• Work instructions
Nothing but an exact repetition of the entries should appear in the answer.

--- Records supplied Enclosed Below ---

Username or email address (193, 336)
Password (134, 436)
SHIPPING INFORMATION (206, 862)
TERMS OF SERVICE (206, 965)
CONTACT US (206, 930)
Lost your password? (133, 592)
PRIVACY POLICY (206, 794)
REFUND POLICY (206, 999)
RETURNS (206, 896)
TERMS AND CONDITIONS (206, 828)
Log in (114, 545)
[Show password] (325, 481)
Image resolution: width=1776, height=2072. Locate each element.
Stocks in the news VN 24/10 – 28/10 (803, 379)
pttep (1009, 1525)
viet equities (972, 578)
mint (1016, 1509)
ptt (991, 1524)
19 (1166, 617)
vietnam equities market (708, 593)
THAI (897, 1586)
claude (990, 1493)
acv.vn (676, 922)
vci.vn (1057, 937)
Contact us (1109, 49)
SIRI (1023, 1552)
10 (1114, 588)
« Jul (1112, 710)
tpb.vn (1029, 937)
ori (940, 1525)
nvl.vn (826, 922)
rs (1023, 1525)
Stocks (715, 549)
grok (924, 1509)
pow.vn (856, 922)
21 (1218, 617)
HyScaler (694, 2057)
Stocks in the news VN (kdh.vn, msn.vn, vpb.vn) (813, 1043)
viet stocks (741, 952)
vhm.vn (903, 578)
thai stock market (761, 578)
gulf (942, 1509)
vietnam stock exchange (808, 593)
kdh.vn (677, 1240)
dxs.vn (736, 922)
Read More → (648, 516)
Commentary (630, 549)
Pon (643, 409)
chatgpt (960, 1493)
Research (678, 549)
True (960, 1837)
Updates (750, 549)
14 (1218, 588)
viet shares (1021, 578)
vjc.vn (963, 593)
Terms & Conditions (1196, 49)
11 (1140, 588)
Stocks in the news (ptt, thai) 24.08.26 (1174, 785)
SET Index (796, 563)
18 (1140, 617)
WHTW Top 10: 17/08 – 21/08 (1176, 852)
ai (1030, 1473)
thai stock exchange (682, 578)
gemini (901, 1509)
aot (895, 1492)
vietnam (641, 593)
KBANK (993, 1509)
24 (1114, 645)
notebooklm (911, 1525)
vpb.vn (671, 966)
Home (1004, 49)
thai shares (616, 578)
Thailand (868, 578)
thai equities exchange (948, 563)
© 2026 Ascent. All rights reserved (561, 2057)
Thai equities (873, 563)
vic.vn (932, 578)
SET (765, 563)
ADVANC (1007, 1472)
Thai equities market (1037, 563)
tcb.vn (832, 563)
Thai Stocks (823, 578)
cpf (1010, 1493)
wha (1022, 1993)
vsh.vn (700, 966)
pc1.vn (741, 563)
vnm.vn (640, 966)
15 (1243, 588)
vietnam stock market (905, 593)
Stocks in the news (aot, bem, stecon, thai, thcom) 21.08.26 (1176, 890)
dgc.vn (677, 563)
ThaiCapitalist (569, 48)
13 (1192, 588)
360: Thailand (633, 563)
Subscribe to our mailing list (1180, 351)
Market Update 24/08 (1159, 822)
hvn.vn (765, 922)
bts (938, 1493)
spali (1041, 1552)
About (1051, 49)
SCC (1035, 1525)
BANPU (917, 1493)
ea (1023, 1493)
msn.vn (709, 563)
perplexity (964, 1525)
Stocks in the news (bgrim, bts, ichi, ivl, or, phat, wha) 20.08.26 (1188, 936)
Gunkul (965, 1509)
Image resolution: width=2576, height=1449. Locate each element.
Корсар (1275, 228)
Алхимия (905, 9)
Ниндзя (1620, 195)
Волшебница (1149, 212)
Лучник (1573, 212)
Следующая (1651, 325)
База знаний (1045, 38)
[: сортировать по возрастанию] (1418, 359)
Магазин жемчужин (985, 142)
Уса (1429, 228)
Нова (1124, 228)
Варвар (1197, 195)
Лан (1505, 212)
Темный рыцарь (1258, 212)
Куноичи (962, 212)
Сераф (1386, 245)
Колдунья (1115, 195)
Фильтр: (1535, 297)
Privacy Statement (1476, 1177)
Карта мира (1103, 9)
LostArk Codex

--- End of Enclosed Records supplied ---

• Your solution
Username or email address (193, 336)
Password (134, 436)
SHIPPING INFORMATION (206, 862)
TERMS OF SERVICE (206, 965)
CONTACT US (206, 930)
Lost your password? (133, 592)
PRIVACY POLICY (206, 794)
REFUND POLICY (206, 999)
RETURNS (206, 896)
TERMS AND CONDITIONS (206, 828)
Log in (114, 545)
[Show password] (325, 481)
Image resolution: width=1776, height=2072. Locate each element.
Stocks in the news VN 24/10 – 28/10 (803, 379)
pttep (1009, 1525)
viet equities (972, 578)
mint (1016, 1509)
ptt (991, 1524)
19 (1166, 617)
vietnam equities market (708, 593)
THAI (897, 1586)
claude (990, 1493)
acv.vn (676, 922)
vci.vn (1057, 937)
Contact us (1109, 49)
SIRI (1023, 1552)
10 (1114, 588)
« Jul (1112, 710)
tpb.vn (1029, 937)
ori (940, 1525)
nvl.vn (826, 922)
rs (1023, 1525)
Stocks (715, 549)
grok (924, 1509)
pow.vn (856, 922)
21 (1218, 617)
HyScaler (694, 2057)
Stocks in the news VN (kdh.vn, msn.vn, vpb.vn) (813, 1043)
viet stocks (741, 952)
vhm.vn (903, 578)
thai stock market (761, 578)
gulf (942, 1509)
vietnam stock exchange (808, 593)
kdh.vn (677, 1240)
dxs.vn (736, 922)
Read More → (648, 516)
Commentary (630, 549)
Pon (643, 409)
chatgpt (960, 1493)
Research (678, 549)
True (960, 1837)
Updates (750, 549)
14 (1218, 588)
viet shares (1021, 578)
vjc.vn (963, 593)
Terms & Conditions (1196, 49)
11 (1140, 588)
Stocks in the news (ptt, thai) 24.08.26 (1174, 785)
SET Index (796, 563)
18 (1140, 617)
WHTW Top 10: 17/08 – 21/08 (1176, 852)
ai (1030, 1473)
thai stock exchange (682, 578)
gemini (901, 1509)
aot (895, 1492)
vietnam (641, 593)
KBANK (993, 1509)
24 (1114, 645)
notebooklm (911, 1525)
vpb.vn (671, 966)
Home (1004, 49)
thai shares (616, 578)
Thailand (868, 578)
thai equities exchange (948, 563)
© 2026 Ascent. All rights reserved (561, 2057)
Thai equities (873, 563)
vic.vn (932, 578)
SET (765, 563)
ADVANC (1007, 1472)
Thai equities market (1037, 563)
tcb.vn (832, 563)
Thai Stocks (823, 578)
cpf (1010, 1493)
wha (1022, 1993)
vsh.vn (700, 966)
pc1.vn (741, 563)
vnm.vn (640, 966)
15 (1243, 588)
vietnam stock market (905, 593)
Stocks in the news (aot, bem, stecon, thai, thcom) 21.08.26 (1176, 890)
dgc.vn (677, 563)
ThaiCapitalist (569, 48)
13 (1192, 588)
360: Thailand (633, 563)
Subscribe to our mailing list (1180, 351)
Market Update 24/08 (1159, 822)
hvn.vn (765, 922)
bts (938, 1493)
spali (1041, 1552)
About (1051, 49)
SCC (1035, 1525)
BANPU (917, 1493)
ea (1023, 1493)
msn.vn (709, 563)
perplexity (964, 1525)
Stocks in the news (bgrim, bts, ichi, ivl, or, phat, wha) 20.08.26 (1188, 936)
Gunkul (965, 1509)
Image resolution: width=2576, height=1449. Locate each element.
Корсар (1275, 228)
Алхимия (905, 9)
Ниндзя (1620, 195)
Волшебница (1149, 212)
Лучник (1573, 212)
Следующая (1651, 325)
База знаний (1045, 38)
[: сортировать по возрастанию] (1418, 359)
Магазин жемчужин (985, 142)
Уса (1429, 228)
Нова (1124, 228)
Варвар (1197, 195)
Лан (1505, 212)
Темный рыцарь (1258, 212)
Куноичи (962, 212)
Сераф (1386, 245)
Колдунья (1115, 195)
Фильтр: (1535, 297)
Privacy Statement (1476, 1177)
Карта мира (1103, 9)
LostArk Codex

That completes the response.